Thursday, January 13, 2005

Is the internet "local"?

Unless you work for or subscribe to one of "The Bigs" (NYT, USAT, WP, LAT, WSJ, etc.), you've probably noticed that news judgment on 1A can get a bit screwy. One day the lead is five killed in Iraq; the next day it's a local water shortage, and the story about SEVEN people killed in Iraq is on 4A.

That's because the mantra at the mid-majors and the mini-metros and the small dailies is "local-local-local." It's what all the readers surveys tell us. It's what people in focus groups tell us. We want more local news. To desperate editors, "local-local-local" can become something akin to a fetish.

Compound that message with the impending sense of doom brought about by the consolidation trend and the media wars of the last couple of years. There's a sense that since smaller dailies can't cover the world like the NYT, they should cede that role to The Bigs and compete for readers with an even heavier emphasis on "local-local-local."

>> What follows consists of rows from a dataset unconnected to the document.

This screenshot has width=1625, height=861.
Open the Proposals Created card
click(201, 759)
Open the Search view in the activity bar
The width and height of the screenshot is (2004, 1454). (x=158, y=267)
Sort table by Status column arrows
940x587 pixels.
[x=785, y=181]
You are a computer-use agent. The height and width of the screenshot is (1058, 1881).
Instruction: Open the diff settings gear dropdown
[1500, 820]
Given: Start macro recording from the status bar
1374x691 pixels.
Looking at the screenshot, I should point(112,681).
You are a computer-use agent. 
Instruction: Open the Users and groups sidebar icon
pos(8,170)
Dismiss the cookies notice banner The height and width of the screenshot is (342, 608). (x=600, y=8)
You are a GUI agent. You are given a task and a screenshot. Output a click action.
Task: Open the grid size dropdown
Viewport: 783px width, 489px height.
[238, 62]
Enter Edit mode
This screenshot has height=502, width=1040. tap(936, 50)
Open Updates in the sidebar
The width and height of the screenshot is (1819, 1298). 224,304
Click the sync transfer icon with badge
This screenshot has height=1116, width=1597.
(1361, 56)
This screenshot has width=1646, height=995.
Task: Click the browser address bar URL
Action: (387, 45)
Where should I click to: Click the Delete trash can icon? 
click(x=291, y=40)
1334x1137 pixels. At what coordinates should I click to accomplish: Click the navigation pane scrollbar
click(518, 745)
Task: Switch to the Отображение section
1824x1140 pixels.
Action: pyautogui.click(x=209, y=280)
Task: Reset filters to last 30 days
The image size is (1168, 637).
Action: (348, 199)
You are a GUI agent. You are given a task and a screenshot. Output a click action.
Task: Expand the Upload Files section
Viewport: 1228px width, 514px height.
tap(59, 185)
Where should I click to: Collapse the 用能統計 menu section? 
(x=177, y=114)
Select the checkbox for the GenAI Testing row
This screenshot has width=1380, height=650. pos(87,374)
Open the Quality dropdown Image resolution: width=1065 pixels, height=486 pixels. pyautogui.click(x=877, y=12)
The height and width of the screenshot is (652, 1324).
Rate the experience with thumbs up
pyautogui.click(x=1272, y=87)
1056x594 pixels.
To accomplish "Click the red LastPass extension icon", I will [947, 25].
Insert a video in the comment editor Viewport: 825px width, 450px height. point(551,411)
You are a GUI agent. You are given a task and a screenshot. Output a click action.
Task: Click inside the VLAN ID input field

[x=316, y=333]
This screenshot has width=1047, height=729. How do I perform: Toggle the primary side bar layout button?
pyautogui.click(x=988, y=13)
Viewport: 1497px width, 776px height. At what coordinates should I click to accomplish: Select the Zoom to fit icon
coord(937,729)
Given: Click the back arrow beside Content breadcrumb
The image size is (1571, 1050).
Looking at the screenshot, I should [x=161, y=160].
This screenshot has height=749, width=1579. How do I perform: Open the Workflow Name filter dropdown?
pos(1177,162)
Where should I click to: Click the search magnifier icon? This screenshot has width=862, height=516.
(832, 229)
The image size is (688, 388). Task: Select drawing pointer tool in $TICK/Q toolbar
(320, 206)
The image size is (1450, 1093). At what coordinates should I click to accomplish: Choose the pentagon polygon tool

Balance this against the needs of plain old readers, who want good local coverage but need all the news of the day. They don't care about our competitive strategies and internal angst. They want the daily report, and they would like it prioritized with some sense of significance. They can't figure out what the hell we're doing, and quite frankly, neither can we.

My question: what IS local? Is local just geographic? Is local for a bedroom suburban community just that bedroom suburb, or does it include the city where the residents work, party and shop? Is local a place or an identity? And if you live in a suburb, do you REALLY care one wit about the "local-local" coverage from one suburb over?

In a world where most of my gossip and conversation occurs via e-mail, one has to ask, is the internet local? Heaven help us if the answer is "no."